Malgré un redémarrage de l’activité et les achats des détaillants, les prix ont fortement baissé, et dans toutes les catégories, au quatrième trimestre. Un marché de gros concurrentiel et de plus en plus fréquenté et un virage croissant vers des marchandises HPHT achetées en Inde en ont été les principaux facteurs. En plus de la nécessité urgente des grossistes de diamants synthétiques d’obtenir de la trésorerie, les prix de gros ont été à nouveau poussés vers le bas.
Même si les prix de gros des diamants synthétiques ont plongé, les ventes de bijoux au retail ont été satisfaisantes chez les bijoutiers spécialisés américains. L’industrie des diamants synthétiques doit une fière chandelle à l’un des outils les plus éminents de 2020 : la visioconférence.
Tandis que la plupart d’entre nous étaient assis devant une caméra, à parler avec le monde entier, des personnes limitées à leur buste, les ventes de boucles d’oreille en diamants synthétiques ont bondi.
En glissement annuel, les ventes de boucles d’oreille serties de diamants synthétiques ont pris plus de 50 %.
Part de marché des diamants synthétiques
Les membres des industries des diamants synthétiques, des diamants naturels et des bijoux ne cessent de poser la même question : celle de la pénétration des diamants synthétiques. D’après notre panel composé de plus de 780 détaillants de bijoux spécialisés, la part de marché des diamants synthétiques aux États-Unis est passée de 2 % fin 2019 à 3,1 % en 2020.
Banque
Le financement des diamants a continué à s’amenuiser en 2020, même si le rythme était modéré. Après une période de baisse d’endettement, notamment en 2019, les banques ont ressenti un regain de confiance à propos de la situation de leurs clients à l’arrivée de 2020.

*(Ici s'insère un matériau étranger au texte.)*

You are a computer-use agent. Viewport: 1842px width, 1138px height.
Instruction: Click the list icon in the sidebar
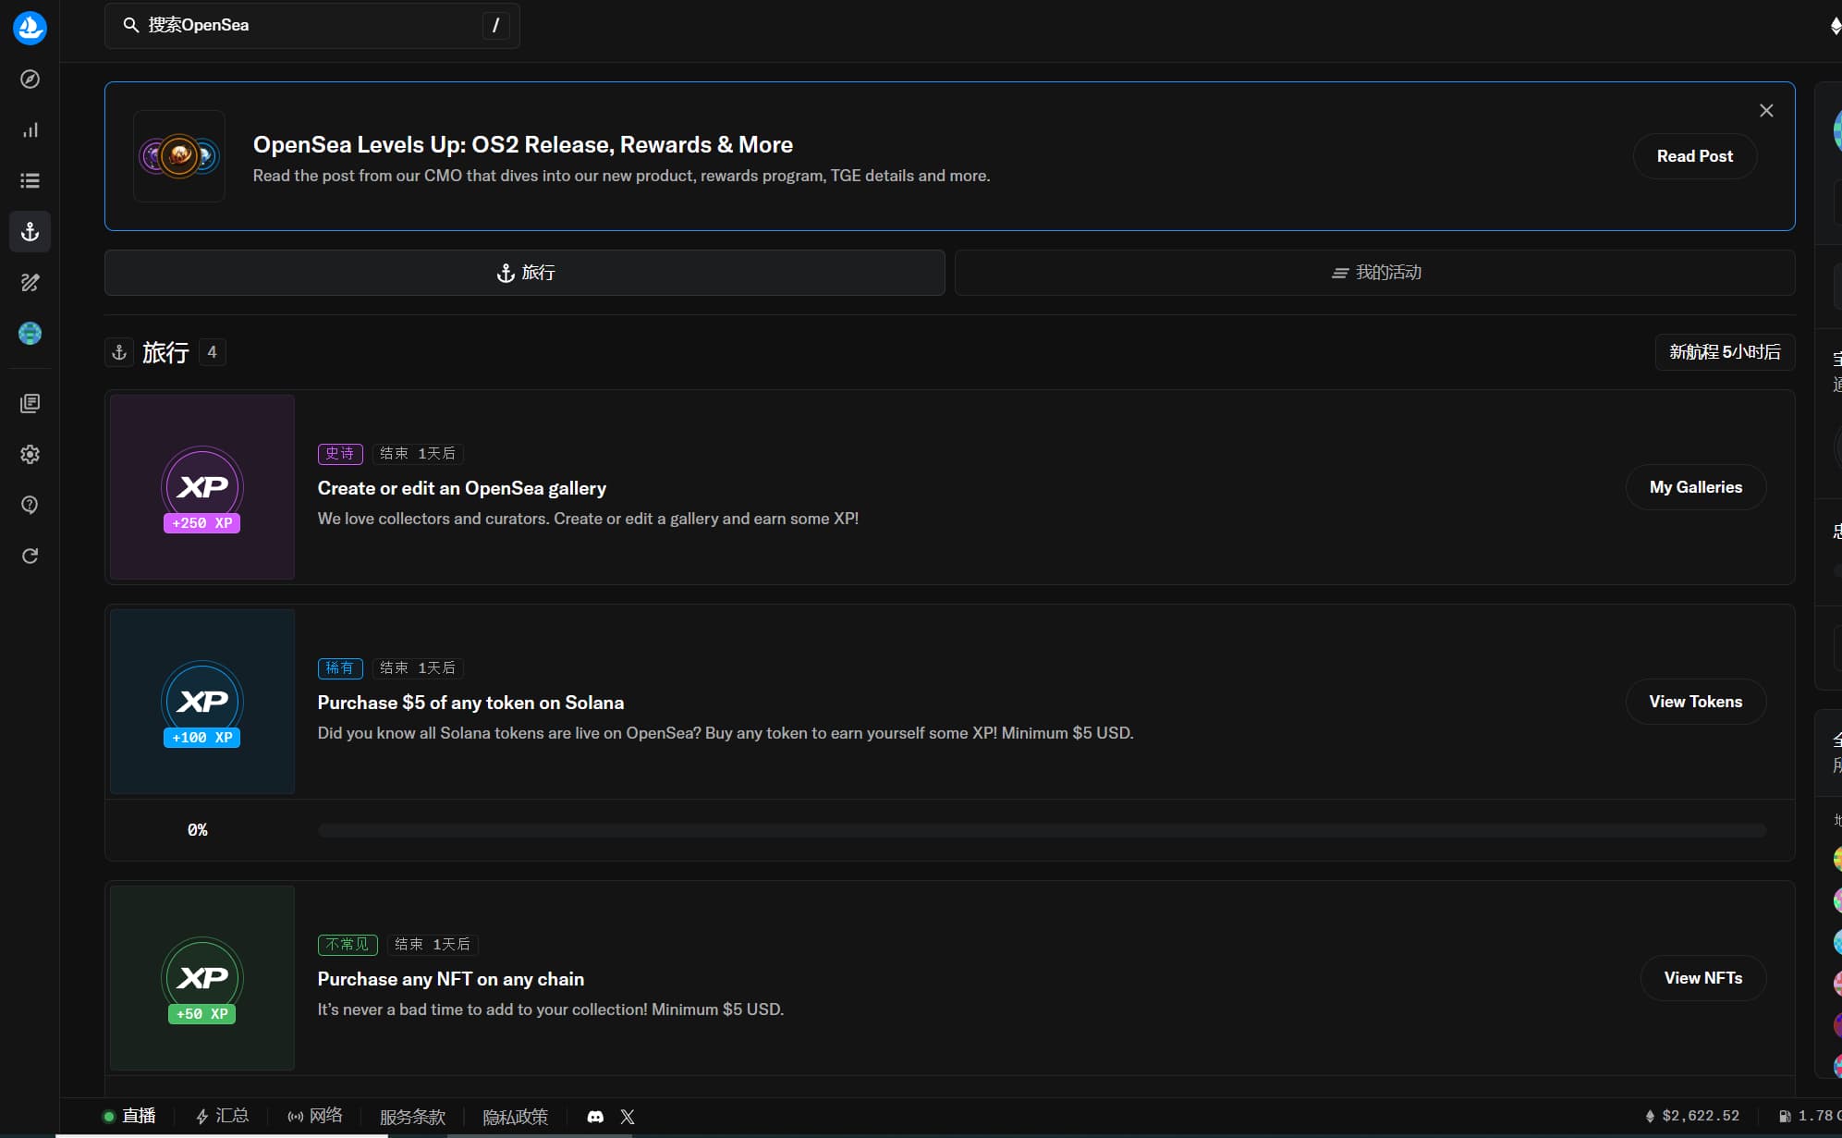(x=30, y=181)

La baisse de l’activité diamantaire en 2020 a eu un effet direct sur les banques. D’une part, les négociants ont fait preuve d’une fiabilité exceptionnelle dans le remboursement de leurs dettes mais, d’autre part, leur besoin de financement a baissé. Les banques disposaient donc d’une bonne clientèle mais le recours au financement avait baissé.
Les banques se sont alors tournées vers cette clientèle, principalement à Anvers et à Mumbai, en leur offrant volontairement de l’argent. Elles ont été rejointes par quelques grands fonds et cabinets d’investissement mais ne proposaient leurs offres qu’à un groupe de négociants limité.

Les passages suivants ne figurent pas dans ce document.